Setting up a network with the highest standards: Huawei coordinated more than 100 engineers to deploy a Wi-Fi network covering the entire hospital, which included Huawei AirEngine Wi-Fi 6 APs equipped with smart antennas. These were deployed in emergency conference rooms to provide high bandwidth and no-blind-spot coverage to meet the bandwidth requirements of video surveillance and also remote diagnosis and treatment. In the wards, Huawei’s agile distributed APs were used, with one deployed in each room to ensure signal quality and seamless roaming. Wired access and convergence to the core were installed to guarantee a high-speed, stable transport network that could keep the hospital running.
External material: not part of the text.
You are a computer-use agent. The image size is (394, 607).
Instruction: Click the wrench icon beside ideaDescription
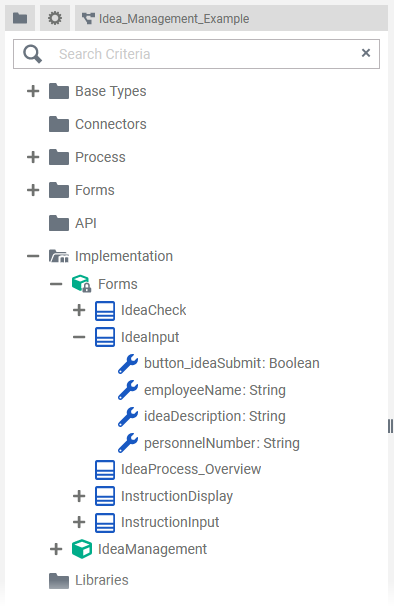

Plug-and-play equipment with simplified deployment: During the deployment phase, Huawei quickly and accurately planned AP locations and quantities in advance based on blueprints on Huawei's cloud-based WLAN Planner. Network management personnel were able to quickly configure all equipment on one platform using the iMaster NCE one-stop management center. After installation was completed, the equipment could get up and running soon after it was powered on.
Improving healthcare efficiency with IoT: Huoshenshan Hospital includes many IoT devices that perform functions like monitoring temperature and humidity in the pharmacy, monitoring patients in isolated wards, connecting staff’s mobile wristbands, and tracing infectious waste. IoT devices greatly improve efficiency by enabling real-time functions such as data analysis and clinical decisions. The Huawei CloudCampus Solution integrates multiple IoT devices via one network, enabling multi-network integration. It also guarantees adequate bandwidth for specific devices and applications through device and application identification.
AI-powered intelligent O&M guarantees service sustainability: In Huoshenshan Hospital, Huawei's intelligent O&M solution automatically identifies 85 percent of potential faults using machine learning and AI algorithms, automatically optimizing or providing suggestions for network parameters and ensuring that services are uninterrupted during WAC and AP upgrade.
With the Huawei CloudCampus solution, medical staff at Huoshenshan Hospital can securely access the network anytime, anywhere, and implement functions like remote diagnosis and treatment, helping them diagnose the disease and create treatment plans faster and more safely.
Along with those working on the frontlines, the Huawei technical support team then turned to Leishenshan on February 4. In another race against time, they completed overall delivery on February 11.
Processes such as mobile rounds, mobile nursing, remote consultation, and video conferencing are repeated hundreds of times every day at the hospital using Huawei's communication network. It was the joint effort of an army of heroes that created the engineering miracle at Huoshenshan. Huawei's technical team was but one part of the effort; the "bridge-builders" supporting the heroes. We look forward to brighter days ahead when this difficult time has passed.